Harper and O'Connor can't escape torture scandal
Canada's complicity in torture has been a motivation for the many groups across the country advocating for troops out of Afghanistan. Those who have defended the current NATO mission as a “humanitarian intervention” have lost a lot of credibility this week.
by Derrick O'Keefe
April 27, 2007
Is this Canada's Abu Ghraib?
There are, to be sure, significant differences between the torture scandal currently engulfing Ottawa and the one that rocked the Bush administration three years ago. There are no gruesome photos and, unlike the U.S. abuse of Iraqi detainees, the torture in Afghanistan is being done by Canada's local allies.
But in many ways this scandal is equal to the outrage of Abu Ghraib. With the photographic evidence of the abuse in Iraq, even old Donald Rumsfeld could not have pulled the straight-faced performance of Stephen Harper and Gordon O'Connor in the House of Commons this week.
Faced with the shocking accounts from Afghan detainees featured in The Globe and Mail this week, Harper had the audacity on Tuesday to dismiss the reports as “allegations of the Taliban.”
Graeme Smith, The Globe and Mail correspondent in Afghanistan (and, by the Prime Minister's appalling logic, a Taliban spokesperson), conducted weeks of research touring “medieval nightmare” prisons and interviewing 30 detainees. Smith recorded accounts of beatings, electric shock, whipping, freezing and starvation among the methods employed by the security forces to which Canadian soldiers turned over their detainees.
On Wednesday, The Globe and Mail delivered the knockout punch to Harper's and the Conservatives' evasions and denials. The headline summed it all up, “What Ottawa doesn't want you to know: Government was told detainees often faced 'extrajudicial executions, disappearances, torture and detention without trial'.”
A 2006 report on Afghanistan compiled for Foreign Affairs Canada provides proof that the Conservative government knew about all of this, contrary to everything O'Connor and the PM have been saying for months - and what they, incredibly, continued to assert in the House this week. Key passages of the Afghanistan report were blacked out, but The Globe and Mail obtained an original copy. The censored content, what Ottawa didn't want us to know, includes the following passages:
Despite some positive developments, the overall human rights situation in Afghanistan deteriorated in 2006.
Extra judicial executions, disappearances, torture and detention without trial are all too common.
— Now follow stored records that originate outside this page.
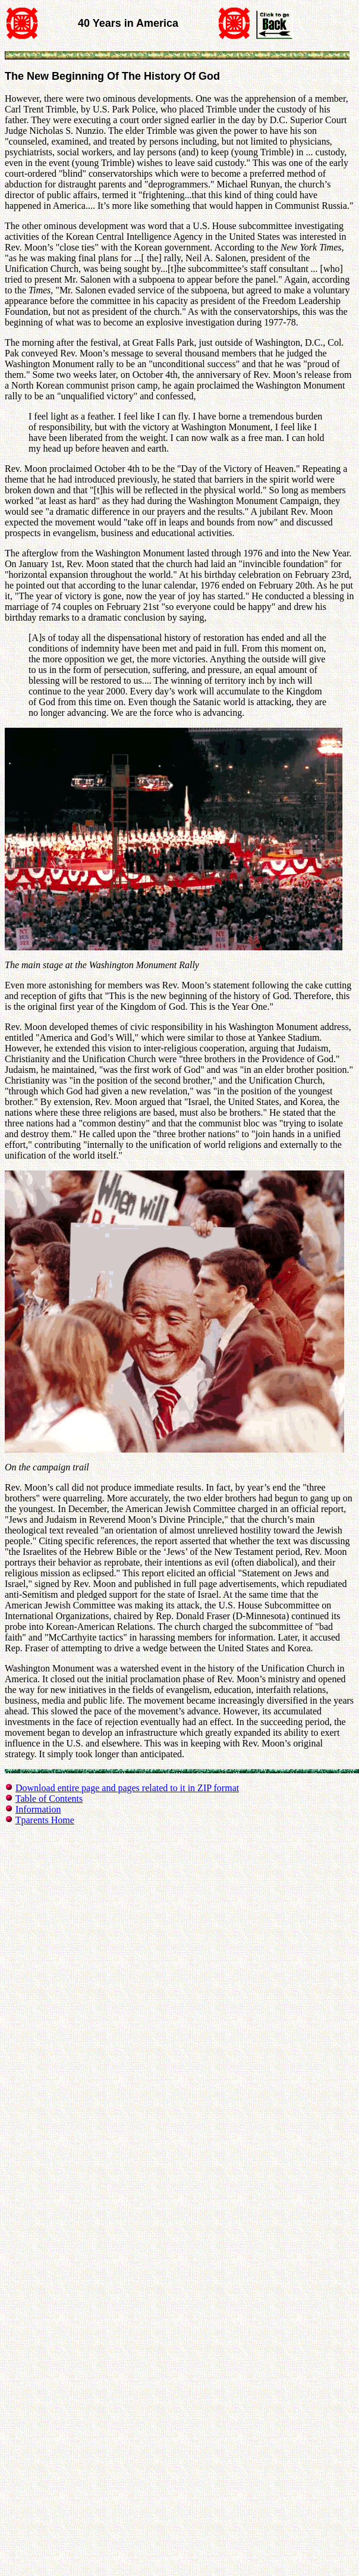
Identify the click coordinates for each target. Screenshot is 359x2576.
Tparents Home (44, 1820)
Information (38, 1809)
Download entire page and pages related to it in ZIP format (127, 1788)
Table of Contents (49, 1799)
Freedom of expression still faces serious obstacles, there are serious deficiencies in adherence to the rule of law and due process by police and judicial officials. Impunity remains a problem in the aftermath of three decades of war and much needed reforms of the judiciary systems remain to be implemented. (The Globe and Mail, A1, April 25, 2007)
It is important to note that the torture scandal that has exploded in recent days is something that the anti-war movement and human rights activists have been trying to expose for years. Lawyers Against War, Amnesty International and academics like University of British Columbia professor Dr. Michael Byers have long been sounding the alarm that Canada was in violation of the Geneva Convention by handing over detainees to almost certain torture and abuse.
This includes, lest we forget, handing over prisoners to U.S. authorities, who have established their own facilities for “enemy combatants” at Bagram Airbase in Afghanistan and the infamous Guantanamo base on occupied Cuban territory.
Canada's complicity in torture has also been a motivation for the many groups across the country advocating for troops out of Afghanistan. Those who have defended the current NATO mission as a “humanitarian intervention” have lost a lot of credibility this week.
For instance, in a recent feature essay in This Magazine, Vancouver journalist Jared Ferrie does not mention torture once and makes a bold assertion, “for all its flaws, the current Afghan government's human rights record is light years ahead of any in the past three decades.”
Rather than “light years ahead,” Afghanistan's current situation looks like more of the same that the country has endured for decades: Counter-insurgency war, corrupt government, “medieval” prisons and widespread torture. This has accompanied the long tradition of foreign intervention, pursued in turn by the UK, the USSR and the U.S.
Canada is now deeply complicit in all of this, and neither the denials of Stephen Harper nor the rationalizations of liberal interventionists will be able to change that fact.
Derrick O'Keefe is a founding editor of the weekly on-line journal Seven Oaks Magazine and a co-chair of Vancouver's StopWar coalition.